KINGSTON TWP. — Having outgrown its former Dallas home, the I’m Big Now preschool has moved to a larger site, allowing space to expand services and offer elementary school programming, said Christine Mitten, the school’s director of education.
The 22-year-old early education facility moved July 1 from its previous location in the Hartman Insurance Plaza off Route 415 in Dallas to a second-floor space, which formerly housed Rock Solid Academy in the Westmoreland Business Center at 106 S. Lehigh St., Shavertown.
The move will allow the school to expand current programs for preschoolers but also add programs for first, second and third grades as well as an infants and toddlers.

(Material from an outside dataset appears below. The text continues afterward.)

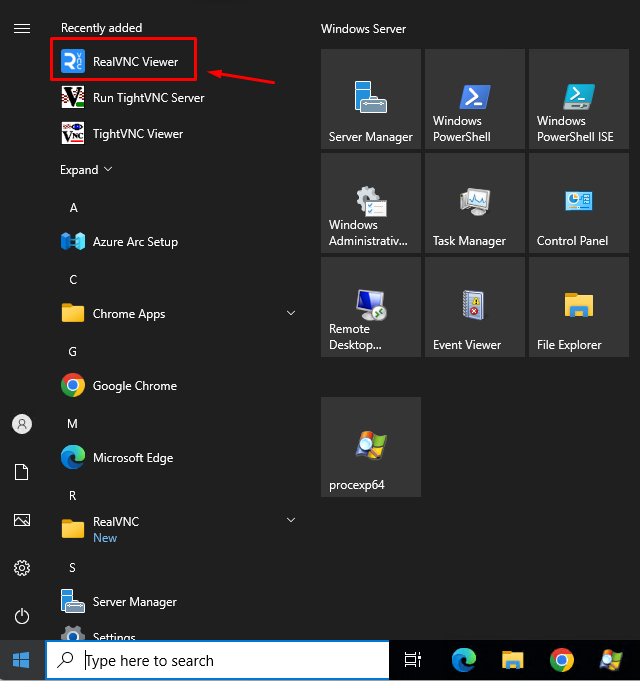Open the hamburger menu at top left

tap(21, 28)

I’m Big Now will remain the name of the preschool, but the school-aged program will be called Back Mountain Academy, Mitten said Wednesday.

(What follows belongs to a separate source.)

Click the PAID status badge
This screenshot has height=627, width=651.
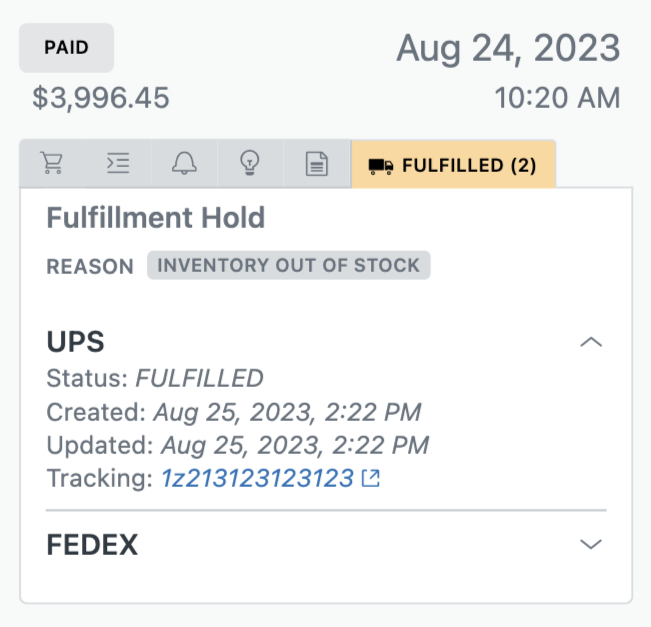(66, 48)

The Back Mountain region is limited as far as educational opportunities for children, she said, noting there is the public school system, but not much else.

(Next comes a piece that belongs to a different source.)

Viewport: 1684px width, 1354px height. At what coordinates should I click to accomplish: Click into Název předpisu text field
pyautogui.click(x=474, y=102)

“People are driving their children downtown (Kingston and Wilkes-Barre) to take them to school,” she said.
She hopes the Montessori teaching philosophy that sparked a love of learning in so many previous students will continue with older children.
“We want them to be excited to learn,” Mitten said. “They (the students) are capable of so much. We motivate them by using their interests.”
The school’s curriculum combines a balance of hands-on and traditional book learning.
“We also adopted families during the holiday season and hold food drives to show the children the importance of being part of a community,” said Mitten.
The new site will provide a variety of outdoor spaces, including a wooded area where children can learn about plants and other environmental topics; an outdoor play area for scooters and tricycles; and a running area, Mitten said.
Enrollment is ongoing, but Mitten said she has a limit of 12 children per one teacher for the school-age courses and 10 in the infant and toddler program. The first day of instruction for the new school is Sept. 6.
The idea to expand services was a frequent request by parents, Mitten said. When the space became available, the idea developed into a reality.
“Many parents would tell us that ‘they wished their children could stay with us longer,’” she recalled. “Parents are excited to see us grow.”